Check each line of the data below for the word "card", then extract the ones that have it.

(Beginning of INPUT DATA)

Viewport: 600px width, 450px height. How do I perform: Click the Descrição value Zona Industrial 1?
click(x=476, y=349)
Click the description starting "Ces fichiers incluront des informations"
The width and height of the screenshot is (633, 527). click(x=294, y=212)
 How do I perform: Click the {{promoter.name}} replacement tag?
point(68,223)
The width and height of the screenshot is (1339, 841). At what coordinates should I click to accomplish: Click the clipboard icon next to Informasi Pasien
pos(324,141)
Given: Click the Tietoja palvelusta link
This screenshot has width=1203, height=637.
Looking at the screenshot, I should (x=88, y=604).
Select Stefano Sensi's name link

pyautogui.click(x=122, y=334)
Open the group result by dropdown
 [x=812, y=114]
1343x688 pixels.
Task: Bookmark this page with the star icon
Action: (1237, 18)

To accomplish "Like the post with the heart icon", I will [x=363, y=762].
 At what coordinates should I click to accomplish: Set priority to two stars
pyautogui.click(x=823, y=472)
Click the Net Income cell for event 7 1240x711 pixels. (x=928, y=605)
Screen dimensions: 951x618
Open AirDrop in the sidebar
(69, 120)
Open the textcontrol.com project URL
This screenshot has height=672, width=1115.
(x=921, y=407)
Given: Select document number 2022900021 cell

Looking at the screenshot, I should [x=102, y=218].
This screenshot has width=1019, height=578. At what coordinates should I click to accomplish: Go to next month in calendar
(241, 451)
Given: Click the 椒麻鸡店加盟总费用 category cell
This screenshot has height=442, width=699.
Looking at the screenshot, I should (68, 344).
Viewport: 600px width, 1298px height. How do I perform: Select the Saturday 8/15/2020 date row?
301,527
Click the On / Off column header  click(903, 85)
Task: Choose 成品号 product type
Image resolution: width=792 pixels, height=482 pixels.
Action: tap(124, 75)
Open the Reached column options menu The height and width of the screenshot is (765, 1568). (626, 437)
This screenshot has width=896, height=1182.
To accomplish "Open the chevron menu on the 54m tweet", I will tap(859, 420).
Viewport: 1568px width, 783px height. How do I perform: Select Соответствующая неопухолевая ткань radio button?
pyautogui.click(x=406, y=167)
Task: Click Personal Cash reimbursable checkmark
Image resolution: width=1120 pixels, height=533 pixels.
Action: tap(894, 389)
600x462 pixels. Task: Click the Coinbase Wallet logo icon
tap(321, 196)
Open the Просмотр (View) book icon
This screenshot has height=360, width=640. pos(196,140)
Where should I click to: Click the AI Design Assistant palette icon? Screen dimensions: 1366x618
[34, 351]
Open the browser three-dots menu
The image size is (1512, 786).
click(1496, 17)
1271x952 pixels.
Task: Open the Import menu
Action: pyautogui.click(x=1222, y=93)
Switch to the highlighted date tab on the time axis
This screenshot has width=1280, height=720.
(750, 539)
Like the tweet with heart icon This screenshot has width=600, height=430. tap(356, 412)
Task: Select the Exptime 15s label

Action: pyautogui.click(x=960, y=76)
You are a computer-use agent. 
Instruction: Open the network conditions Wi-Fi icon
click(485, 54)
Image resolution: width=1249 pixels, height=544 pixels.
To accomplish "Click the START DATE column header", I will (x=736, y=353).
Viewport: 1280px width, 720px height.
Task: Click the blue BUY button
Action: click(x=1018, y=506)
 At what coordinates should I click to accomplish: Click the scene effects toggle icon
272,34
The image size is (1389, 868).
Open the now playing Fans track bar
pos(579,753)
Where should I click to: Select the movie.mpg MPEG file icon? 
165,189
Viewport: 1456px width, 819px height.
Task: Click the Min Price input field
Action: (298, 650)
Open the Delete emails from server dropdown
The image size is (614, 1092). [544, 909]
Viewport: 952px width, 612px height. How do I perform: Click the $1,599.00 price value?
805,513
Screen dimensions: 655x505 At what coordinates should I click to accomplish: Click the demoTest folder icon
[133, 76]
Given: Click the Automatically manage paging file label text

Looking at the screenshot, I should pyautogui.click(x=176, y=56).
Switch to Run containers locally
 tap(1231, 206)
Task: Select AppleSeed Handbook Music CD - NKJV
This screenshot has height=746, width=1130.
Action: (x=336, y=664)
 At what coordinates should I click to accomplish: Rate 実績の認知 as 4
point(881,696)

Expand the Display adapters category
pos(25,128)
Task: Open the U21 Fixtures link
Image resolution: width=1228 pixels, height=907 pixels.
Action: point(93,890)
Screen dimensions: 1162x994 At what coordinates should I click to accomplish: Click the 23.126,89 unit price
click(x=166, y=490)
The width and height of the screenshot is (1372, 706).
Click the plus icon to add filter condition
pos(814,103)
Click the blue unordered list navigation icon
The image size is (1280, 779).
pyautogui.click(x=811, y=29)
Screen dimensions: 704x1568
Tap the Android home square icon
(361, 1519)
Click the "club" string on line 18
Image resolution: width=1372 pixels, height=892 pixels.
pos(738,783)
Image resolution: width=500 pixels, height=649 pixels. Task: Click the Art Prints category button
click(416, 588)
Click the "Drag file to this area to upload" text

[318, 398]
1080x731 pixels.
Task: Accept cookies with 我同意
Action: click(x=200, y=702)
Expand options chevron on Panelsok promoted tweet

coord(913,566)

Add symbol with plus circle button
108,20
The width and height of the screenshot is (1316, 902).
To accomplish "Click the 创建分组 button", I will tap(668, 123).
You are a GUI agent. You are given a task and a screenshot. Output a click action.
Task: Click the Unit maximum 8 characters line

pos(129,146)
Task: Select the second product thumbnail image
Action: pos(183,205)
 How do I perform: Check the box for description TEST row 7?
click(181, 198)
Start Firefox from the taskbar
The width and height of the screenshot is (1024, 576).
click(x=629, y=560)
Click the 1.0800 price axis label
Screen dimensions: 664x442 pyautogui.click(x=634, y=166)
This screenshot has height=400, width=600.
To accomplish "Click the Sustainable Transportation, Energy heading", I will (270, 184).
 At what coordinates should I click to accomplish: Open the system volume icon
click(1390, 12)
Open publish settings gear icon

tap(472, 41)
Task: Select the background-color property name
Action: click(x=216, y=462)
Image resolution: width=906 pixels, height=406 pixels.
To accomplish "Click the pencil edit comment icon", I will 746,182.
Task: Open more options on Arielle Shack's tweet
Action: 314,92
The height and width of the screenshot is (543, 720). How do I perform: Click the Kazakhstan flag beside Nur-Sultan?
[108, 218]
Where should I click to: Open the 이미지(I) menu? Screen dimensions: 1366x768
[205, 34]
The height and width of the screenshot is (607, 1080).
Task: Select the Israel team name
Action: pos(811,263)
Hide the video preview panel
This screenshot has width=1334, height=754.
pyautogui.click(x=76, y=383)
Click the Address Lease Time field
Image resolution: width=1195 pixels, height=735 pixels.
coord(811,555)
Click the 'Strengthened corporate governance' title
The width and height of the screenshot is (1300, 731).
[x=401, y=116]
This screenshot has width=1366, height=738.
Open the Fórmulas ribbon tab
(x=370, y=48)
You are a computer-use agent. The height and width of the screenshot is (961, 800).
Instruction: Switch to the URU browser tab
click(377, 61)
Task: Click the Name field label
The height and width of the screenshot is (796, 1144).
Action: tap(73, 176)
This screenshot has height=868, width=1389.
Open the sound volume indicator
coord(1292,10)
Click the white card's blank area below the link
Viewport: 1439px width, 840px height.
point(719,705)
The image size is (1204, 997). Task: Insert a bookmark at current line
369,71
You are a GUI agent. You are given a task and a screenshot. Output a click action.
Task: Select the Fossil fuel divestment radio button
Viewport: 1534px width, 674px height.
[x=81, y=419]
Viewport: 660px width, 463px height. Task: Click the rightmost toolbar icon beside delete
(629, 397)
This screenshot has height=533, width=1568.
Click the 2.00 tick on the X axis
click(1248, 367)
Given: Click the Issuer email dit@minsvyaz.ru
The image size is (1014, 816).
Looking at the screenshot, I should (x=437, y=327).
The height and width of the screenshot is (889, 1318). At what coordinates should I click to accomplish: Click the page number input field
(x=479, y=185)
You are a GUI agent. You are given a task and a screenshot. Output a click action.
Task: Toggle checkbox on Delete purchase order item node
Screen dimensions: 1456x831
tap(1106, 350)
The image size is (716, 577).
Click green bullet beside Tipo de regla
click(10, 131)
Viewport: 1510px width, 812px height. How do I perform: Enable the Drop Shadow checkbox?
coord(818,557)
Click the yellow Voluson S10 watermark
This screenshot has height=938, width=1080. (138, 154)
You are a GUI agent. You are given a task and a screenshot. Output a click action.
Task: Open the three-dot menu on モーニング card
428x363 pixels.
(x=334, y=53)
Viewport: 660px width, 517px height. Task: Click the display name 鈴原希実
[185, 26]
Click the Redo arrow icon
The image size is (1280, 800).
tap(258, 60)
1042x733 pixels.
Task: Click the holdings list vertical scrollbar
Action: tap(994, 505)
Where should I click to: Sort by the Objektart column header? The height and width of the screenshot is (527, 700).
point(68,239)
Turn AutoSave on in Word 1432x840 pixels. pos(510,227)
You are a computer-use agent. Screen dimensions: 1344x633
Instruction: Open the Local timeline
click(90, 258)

(End of INPUT DATA)

▸ **TASK RESPONSE**:
Click the white card's blank area below the link
Task: Open the three-dot menu on モーニング card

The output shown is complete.